Connecter des neurones humains à un robot pour comprendre le cerveau

Par 11 septembre 2009
Mots-clés : Smart city, Europe

Les neurones sont capables de communiquer avec des machines par signaux électriques. Les impulsions générées en réponse aux stimulations vont être étudiées afin de mieux comprendre les maladies neurologiques.

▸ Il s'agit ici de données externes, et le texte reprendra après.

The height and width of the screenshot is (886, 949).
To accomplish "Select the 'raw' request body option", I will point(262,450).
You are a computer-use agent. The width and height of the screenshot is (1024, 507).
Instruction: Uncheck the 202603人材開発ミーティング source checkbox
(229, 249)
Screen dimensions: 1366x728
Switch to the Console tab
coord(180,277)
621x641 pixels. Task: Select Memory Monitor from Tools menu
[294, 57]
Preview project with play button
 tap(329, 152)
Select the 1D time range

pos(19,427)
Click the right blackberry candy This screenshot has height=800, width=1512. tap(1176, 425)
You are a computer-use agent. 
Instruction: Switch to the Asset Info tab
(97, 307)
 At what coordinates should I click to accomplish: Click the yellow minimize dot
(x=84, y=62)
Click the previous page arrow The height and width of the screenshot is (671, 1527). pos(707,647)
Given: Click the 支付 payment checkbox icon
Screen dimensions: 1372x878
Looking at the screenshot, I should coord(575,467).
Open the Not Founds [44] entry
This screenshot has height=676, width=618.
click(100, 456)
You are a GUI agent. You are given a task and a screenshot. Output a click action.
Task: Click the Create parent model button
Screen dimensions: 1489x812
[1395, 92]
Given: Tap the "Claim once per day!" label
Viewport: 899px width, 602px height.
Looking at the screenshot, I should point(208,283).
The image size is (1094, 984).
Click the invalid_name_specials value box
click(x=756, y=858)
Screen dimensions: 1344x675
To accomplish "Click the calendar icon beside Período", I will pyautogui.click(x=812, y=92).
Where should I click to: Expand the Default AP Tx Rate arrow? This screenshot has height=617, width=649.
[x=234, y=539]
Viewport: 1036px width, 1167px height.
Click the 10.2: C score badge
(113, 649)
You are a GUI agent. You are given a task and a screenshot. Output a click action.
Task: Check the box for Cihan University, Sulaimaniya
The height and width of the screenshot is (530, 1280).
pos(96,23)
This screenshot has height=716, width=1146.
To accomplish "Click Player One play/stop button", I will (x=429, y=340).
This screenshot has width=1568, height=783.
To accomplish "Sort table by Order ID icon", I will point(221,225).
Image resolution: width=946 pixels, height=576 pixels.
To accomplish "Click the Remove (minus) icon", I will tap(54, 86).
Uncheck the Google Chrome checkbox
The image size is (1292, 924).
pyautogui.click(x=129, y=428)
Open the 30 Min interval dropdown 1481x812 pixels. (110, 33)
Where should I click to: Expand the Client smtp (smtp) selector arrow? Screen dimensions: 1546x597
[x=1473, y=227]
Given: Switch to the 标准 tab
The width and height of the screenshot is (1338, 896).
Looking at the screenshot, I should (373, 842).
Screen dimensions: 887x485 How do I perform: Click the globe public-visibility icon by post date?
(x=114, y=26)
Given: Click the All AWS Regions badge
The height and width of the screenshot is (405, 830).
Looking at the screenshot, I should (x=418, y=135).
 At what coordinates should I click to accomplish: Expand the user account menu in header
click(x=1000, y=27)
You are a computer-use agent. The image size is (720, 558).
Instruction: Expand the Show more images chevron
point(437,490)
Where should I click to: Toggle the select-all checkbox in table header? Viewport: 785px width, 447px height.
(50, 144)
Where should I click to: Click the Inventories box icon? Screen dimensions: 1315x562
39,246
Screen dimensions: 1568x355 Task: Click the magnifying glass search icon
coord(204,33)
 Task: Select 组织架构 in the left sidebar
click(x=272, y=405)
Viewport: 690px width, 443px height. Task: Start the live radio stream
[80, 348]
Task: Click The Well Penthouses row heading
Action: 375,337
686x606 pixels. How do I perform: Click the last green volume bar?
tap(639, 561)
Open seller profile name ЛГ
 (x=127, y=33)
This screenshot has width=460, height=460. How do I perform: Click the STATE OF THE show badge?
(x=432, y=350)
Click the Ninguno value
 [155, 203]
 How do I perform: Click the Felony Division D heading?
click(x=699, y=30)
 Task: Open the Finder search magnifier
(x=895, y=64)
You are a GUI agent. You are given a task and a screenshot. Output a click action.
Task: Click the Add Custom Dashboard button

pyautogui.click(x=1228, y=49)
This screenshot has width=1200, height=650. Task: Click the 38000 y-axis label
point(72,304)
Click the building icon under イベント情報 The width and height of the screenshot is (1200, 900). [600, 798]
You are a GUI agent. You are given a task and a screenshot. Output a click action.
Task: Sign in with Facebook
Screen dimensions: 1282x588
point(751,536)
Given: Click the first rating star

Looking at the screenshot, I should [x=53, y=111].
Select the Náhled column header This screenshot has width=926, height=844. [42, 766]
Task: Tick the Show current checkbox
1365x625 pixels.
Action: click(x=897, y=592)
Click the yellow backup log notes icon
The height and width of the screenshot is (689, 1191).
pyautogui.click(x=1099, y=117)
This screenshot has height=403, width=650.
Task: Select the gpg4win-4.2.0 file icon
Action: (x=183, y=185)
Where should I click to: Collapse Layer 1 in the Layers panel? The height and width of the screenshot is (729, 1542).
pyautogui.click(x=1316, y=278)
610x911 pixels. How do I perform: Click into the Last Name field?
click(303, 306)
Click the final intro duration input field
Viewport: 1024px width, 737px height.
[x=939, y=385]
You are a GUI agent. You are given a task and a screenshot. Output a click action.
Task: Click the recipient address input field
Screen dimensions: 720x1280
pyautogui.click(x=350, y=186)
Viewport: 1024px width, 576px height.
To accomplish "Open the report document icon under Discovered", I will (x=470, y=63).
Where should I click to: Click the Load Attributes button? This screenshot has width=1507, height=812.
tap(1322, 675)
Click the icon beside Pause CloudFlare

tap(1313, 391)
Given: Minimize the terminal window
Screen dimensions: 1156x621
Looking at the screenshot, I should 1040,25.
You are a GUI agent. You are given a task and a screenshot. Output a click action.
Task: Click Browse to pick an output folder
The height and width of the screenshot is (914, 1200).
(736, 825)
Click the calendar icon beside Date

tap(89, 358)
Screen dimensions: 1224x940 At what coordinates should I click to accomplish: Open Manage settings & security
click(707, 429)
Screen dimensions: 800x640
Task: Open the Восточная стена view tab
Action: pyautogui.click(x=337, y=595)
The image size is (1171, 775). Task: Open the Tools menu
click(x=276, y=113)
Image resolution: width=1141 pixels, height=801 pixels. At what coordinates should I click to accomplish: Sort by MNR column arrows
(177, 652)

Un robot contrôlé par des cellules de cerveau humain? C’est ce qu’envisagent les chercheurs Kevin Warwick et Ben Whalley de l’université de Reading au Royaume-Uni, d’après un article du NewScientist. Leurs premières expérimentations, effectuées l’année dernière à partir de neurones de rats, ont démontré que ces derniers peuvent exercer une activité électrique capable de guider les déplacements d’un simple appareil sur roues. Les chercheurs britanniques prévoient de renouveler l’expérience avec des cellules humaines. L’équipe pense qu’en observant les réactions d’une culture de neurones en pleine stimulation, on devrait améliorer notre compréhension de certaines pathologies neurologiques.
Une structure semblable à un tissu vivant
Lors des travaux menés sur les cellules de rats, 300 000 neurones avaient été installés dans un pot contenant une mixture à base de nutriments et d’antibiotiques, et reliés au capteur de distance à ultrasons d’un petit robot. Les cellules communiquaient entre elles une fois cultivées pour que des connections s’établissent afin de former un tissu semblable à celui trouvé chez une créature vivante. Une certaine zone du tissu de neurones répondait aux impulsions émises par le capteur lorsqu’il détectait un mur, et permettait ainsi au robot de se détourner.
Comprendre les pathologies cérébrales
Le deuxième volet d’expérimentations, celui exploitant des neurones humains vise d’une part le traitement de pathologies neurologiques comme l’épilepsie ou la maladie d’Alzheimer. Certaines décharges provoquées par une manifestation à l’unisson des neurones peuvent être similaires à celles rencontrées lors de crises d’épilepsie. Si ce comportement peut être altéré chimiquement ou physiquement, il est alors possible de créer une thérapie pour contrôler ces phénomènes. D’autre part, il s’agira de comparer le comportement des neurones humains avec celui des cellules de rats, en matière de contrôle de robot, pour en tirer des conclusions au niveau des aptitudes d’apprentissage et de la mémoire.